Firestore is the only database — it stores session state, vector embeddings for RAG, rate limiting counters, and security analytics.
RAG: Two Layers
Layer 1 — RSS feed (dynamic). Every hour, the function fetches the blog’s RSS feed, extracts up to 15 articles, and injects them as context. Zero indexing required. New posts are available within an hour of publishing.
Layer 2 — Firestore vector search (precise). Foundational articles are chunked (~1,500 chars each), embedded with gemini-embedding-001 (768 dimensions), and stored in Firestore. Each query gets embedded, and the top 4 chunks by cosine similarity are retrieved.
Vector search finds the most relevant chunks; RSS ensures fresh content is always available. If vector search fails (cold start, network timeout), the system falls back to full RSS context. For most blogs, the RSS layer alone gets you 80% of the way.
Smart Model Routing
Not every question needs an expensive thinking model. “What is emergence?” doesn’t require extended thinking. “If language shaped how humans abstract the world, and LLMs learn from that language, are they inheriting our abstraction blind spots?” does.
Prometheus uses a regex classifier that runs in <1ms (pure regex, no API call). Each query gets a complexity score based on keywords and query length, and the classifier routes it to the appropriate model. About 60% of questions are simple — greetings, “what is X?”, short queries — and go to Flash Lite. The rest go to Flash with extended thinking.
Context-Aware Starter Questions
Readers can invoke Prometheus from any page, and it arrives pre-loaded with starter questions based on the article they just read.
Coming from “The Sensing Surface” (about how understanding cycles through absorption, anomaly, and abstraction):
“What framework am I inside that feels permanent but might be mid-collapse?”
“Where is someone deliberately stalling understanding in my industry?”
Coming from “What Kind of Fight Is This?” (about six classes of competition):
“How do I identify which class a competitor is in?”
“What vulnerabilities does each class have?”
Guardrails and Budget Controls
Running an AI chat on a public site means you need abuse controls. IP-based rate limiting prevents individual users from running up API costs. Daily and monthly budget caps track actual Gemini spend in Firestore and shut off the chat automatically if thresholds are crossed, with Telegram alerts at every milestone. Security monitoring and automated blocking layers sit on top — shared hosting limits infrastructure-level controls, but WordPress hooks handle more than you’d expect.

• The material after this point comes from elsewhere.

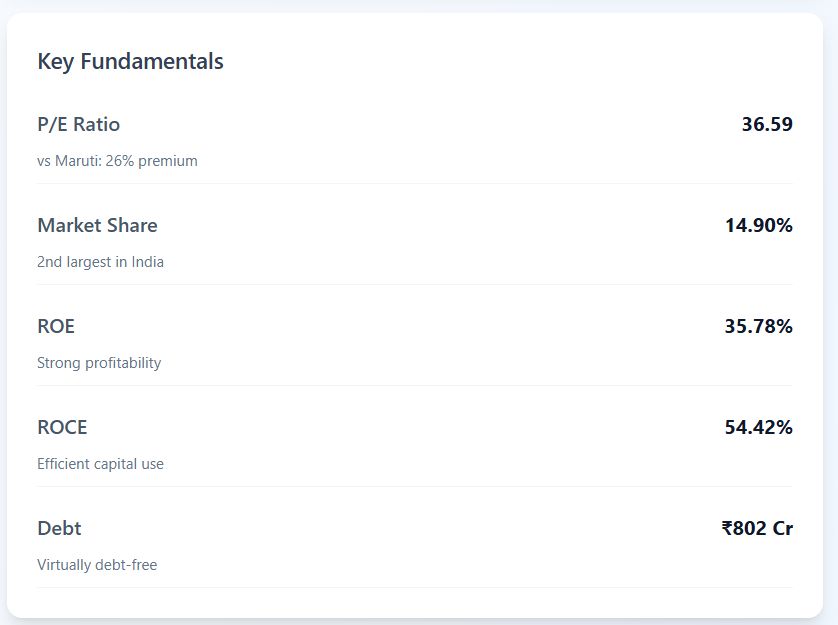Select the Debt label
The height and width of the screenshot is (625, 838).
(59, 528)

Subscription as Earned Conversion
Users get 8 messages per session. That’s enough for a meaningful conversation. When they hit the limit, they see an option: enter your email for 5 more messages.

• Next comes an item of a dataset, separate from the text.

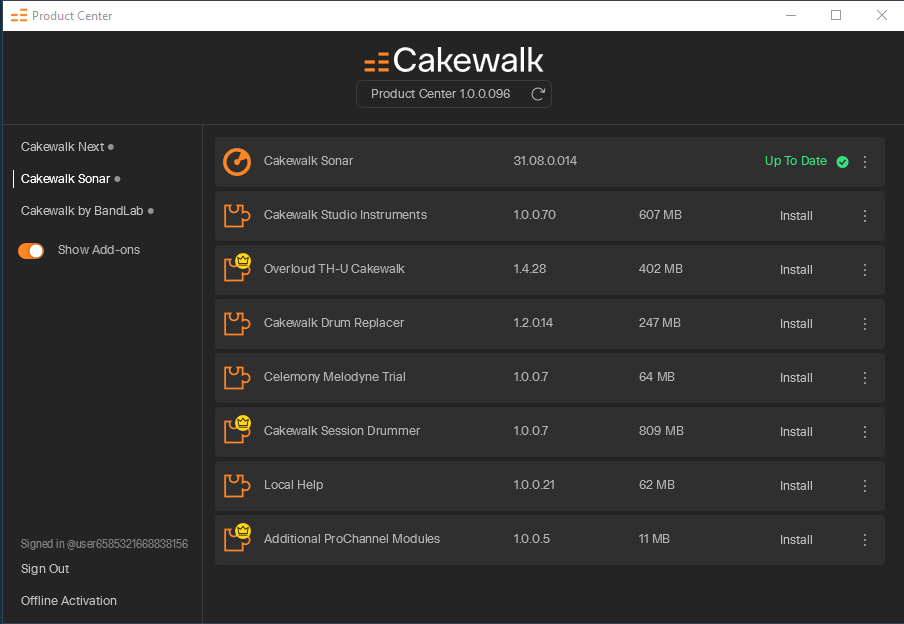
Task: Click the Local Help puzzle icon
Action: click(237, 486)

This is deliberately not a paywall. It’s “the chat was useful to you — want more?” The subscription is earned by the conversation, not demanded upfront. If the AI gave shallow answers for 8 messages, nobody would subscribe.

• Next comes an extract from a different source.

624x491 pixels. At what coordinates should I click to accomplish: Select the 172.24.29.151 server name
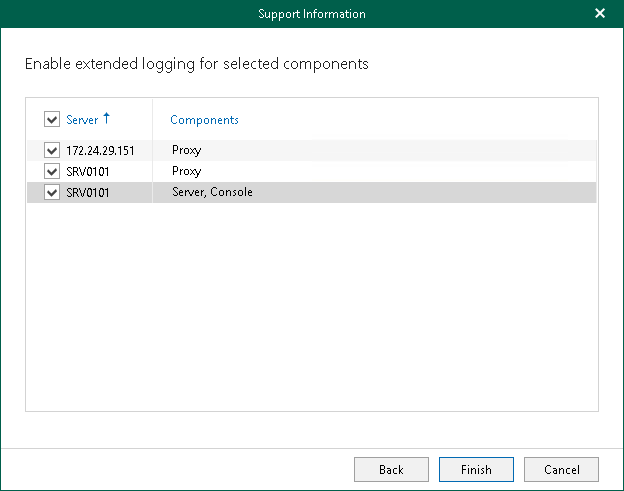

At the end of the extended session, users get a summary of their conversation and an invitation to continue the discussion in the project’s subreddit — a ready-made post they can copy over where they can talk with real humans if they are still curious or refresh page to start over. The email goes to WordPress’s Newsletter plugin via REST API, and the session limit extends immediately.
Cost Breakdown
This is a niche site — most days it gets bots and a handful of visitors, occasionally more. The entire infrastructure had to work at near-zero cost during quiet periods and scale without intervention during spikes.
At ~500 conversations/month (current traffic):
| Service | Cost/month | Notes |
| Website hosting (Hostinger) | $4 | Shared hosting |
| GCP Cloud Functions | ~$0 | Free tier covers it |
| Firestore | ~$0 | Free tier covers it |
| Gemini API (Flash + Flash Lite) | $1–10 | Varies with traffic and depth of questions |
| reCAPTCHA Enterprise | ~$0 | Free tier |
| Telegram Bot API | $0 | Free |
| Total | $5–15 |
At 10,000 conversations/month, Gemini API would be the dominant cost at ~$30–80/month. Everything else stays in free tier. Budget backstops are built in — if spend is exhausted due to a security incident or virality, the page displays a message that Prometheus is sleeping and to try again later.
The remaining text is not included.